"Peculiarly distinguished among the advance guard, where all were distinguished, must be recorded . . . Private J. W. Brown, of Company F, First Georgia Regiment, who, upon hearing the order to fall back, exclaimed, 'I will give them one more shot before I leave,' and while ramming down his twenty-ninth cartridge fell dead at his post." - General Henry R. Jackson in his report of the Battle of Greenbrier River.

Sunday, January 1, 2012

January 1, 1862

"Stonewall" Jackson
 As the New Year dawns, Major General Thomas J. “Stonewall” Jackson begins his drive to take the strategic town of Romney, in western (now West) Virginia. Jackson believes that if he can drive out or capture the Federal garrison there, he will have a springboard to launch raids against the Baltimore and Ohio Railroad, and possibly return Western Virginia to Confederate control.
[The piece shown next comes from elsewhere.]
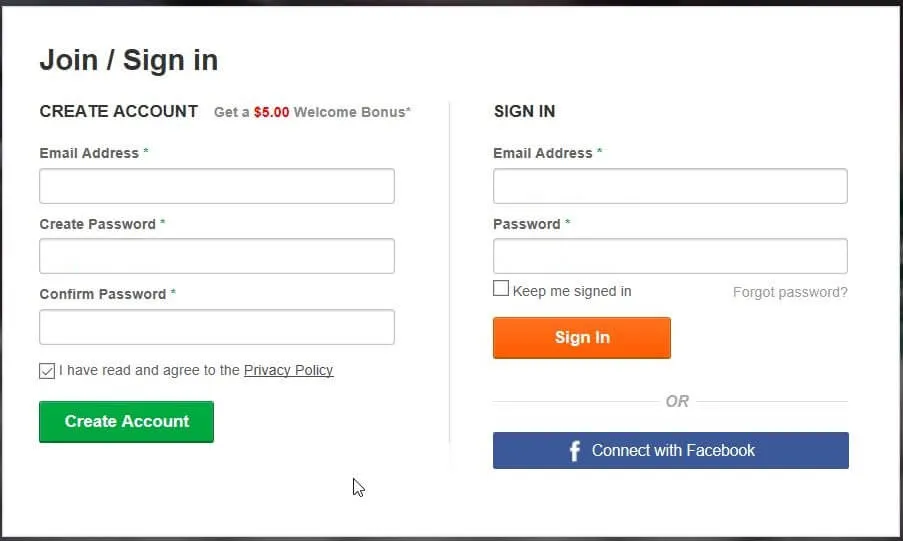Click the Confirm Password field label

pyautogui.click(x=102, y=294)
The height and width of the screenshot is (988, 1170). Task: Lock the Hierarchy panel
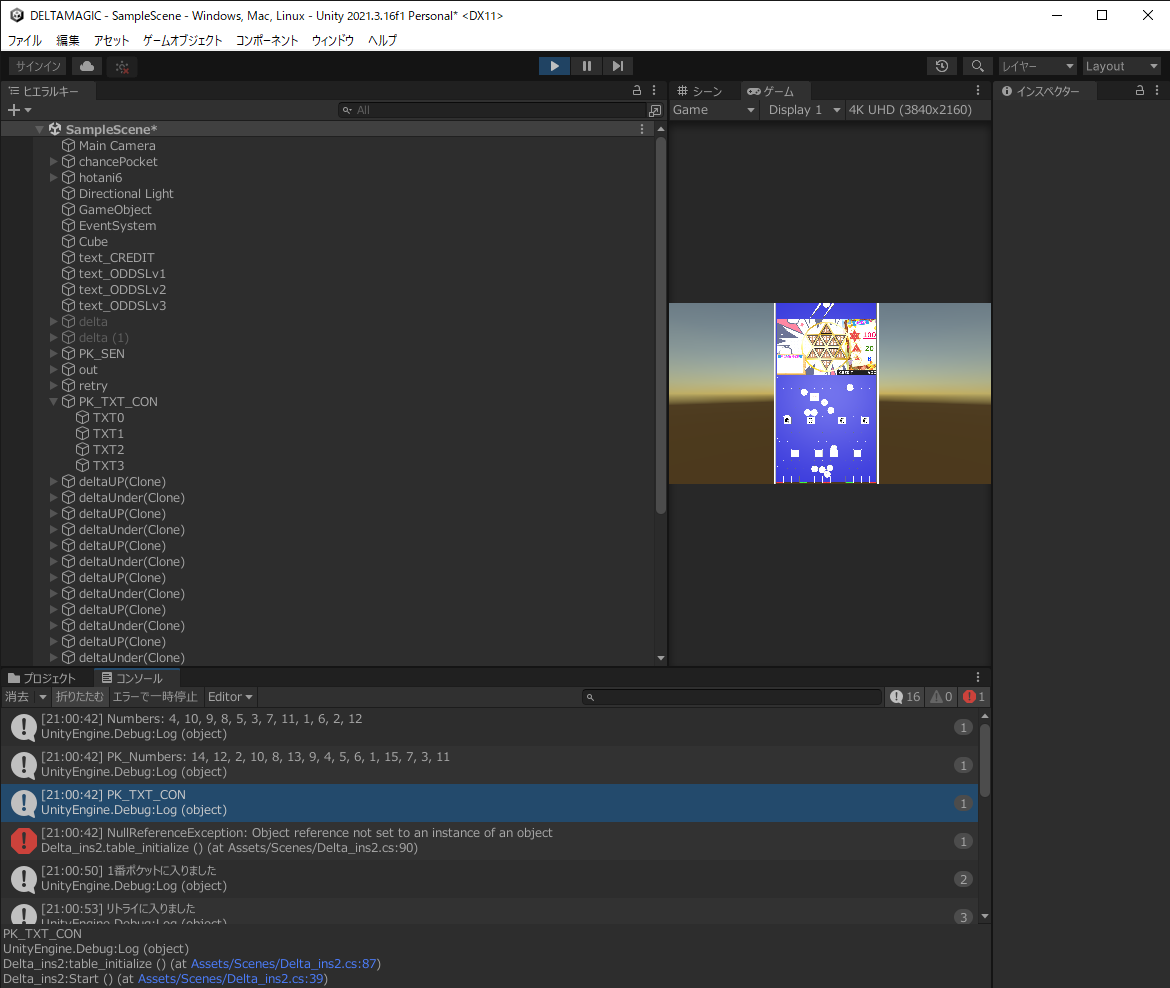pyautogui.click(x=637, y=90)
Early on the morning of January 1, Jackson’s small army begins its march from Winchester, Virginia. His forces include his own vaunted Stonewall Brigade, as well as three brigades from the Army of the Northwest, commanded by Brigadier General William W. Loring. Loring’s Fifth Brigade, led by Colonel William B. Taliaferro, consists of the Third Arkansas, Twenty-Third Virginia, Twenty-Seventh Virginia, and Ramsey’s First Georgia.

Led off by the Stonewall Brigade, Jackson’s troops start out early on an unusually warm winter morning. The air is clear, and the temperature soon rises into the 50’s. Quickly becoming overheated in the mild temperatures, many of the soldiers discard their winter coats by piling them in wagons or simply tossing them alongside the road. By early afternoon, clouds laden with snow and ice are scudding overhead, and the temperatures plunge below freezing. As frozen precipitation coats the men’s clothing and equipment, the column struggles along. The wagons are now far in the rear, leaving the soldiers unable to retrieve their coats. By that evening, the column reaches the small community of Pughtown, barely eight miles from their starting point.